First it’s a warning. It’s a warning that you’d better not oppress or deal unjustly with the stranger in your country, or the person who has no land or wealth of their own, or the people who have God alone as their friend and their advocate. God is not an even-handed God. God is not a fair-and-balanced God. God is on the side of the slaves. God is on the side of the refugees fleeing danger and death. God is on the side of the defenseless. And you do not want to fight against God. Pharaoh was the mightiest man in the land, with an army that had no peer. But his army got drownded.

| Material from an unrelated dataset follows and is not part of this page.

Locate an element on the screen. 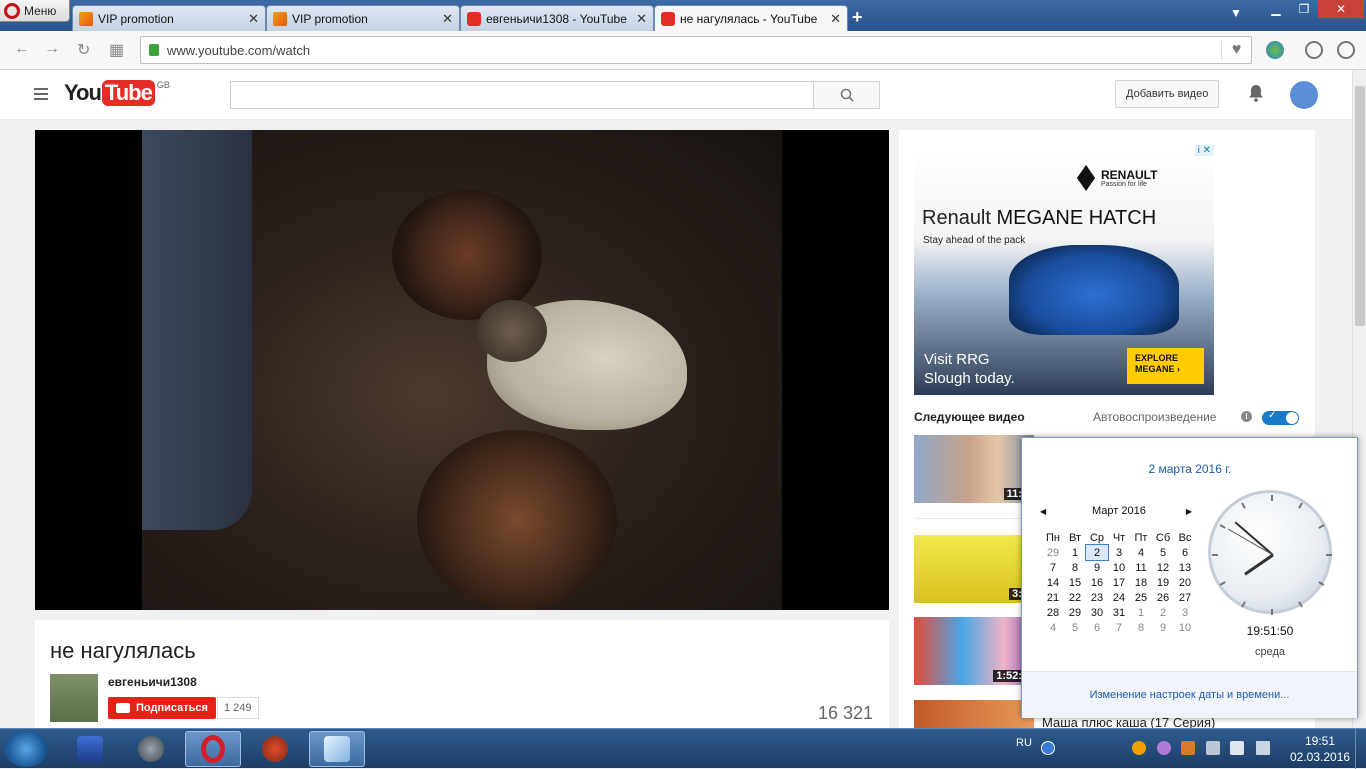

But second, it tells us about how God saves us. Slavery was, to come back to where we started, more than the people could handle. It was devastating, it was criminal, it was inhuman. And when the people cried out to God, God did not answer by giving them a little more patience. God did not give them the inner strength to endure the endless days of work and the abuse of the overseers. God did not give them a glimpse of a better world that awaited them beyond death.

God did something else: God set them free. And you’ll notice that God did this despite the fact that the people were, at one point, very uncertain that they wanted to go. There were graves in Egypt, they shout at Moses. And why not? We are slaves. We know how to die. We know how to have our souls ground out of us one day at a time. Why did we have to try this foolish, desperate thing?

At some point that’s the cry of everyone who needs to be liberated. Whether it’s being liberated from economic and political oppression, or liberated from an abusive relationship, or liberated from an addiction—at some point, it will seem like freedom was a foolish gamble, an illusion. There were graves in Egypt. We could just as well have died there.

But God sees what we do not see. God acts where we falter. God guides us through paths that look impassable, through seas that look too deep, through dangers that offer no escape. When God accepts us in baptism, God is not promising to give us only those things we can carry. When God accepts us in baptism, God is promising to carry us. Amen.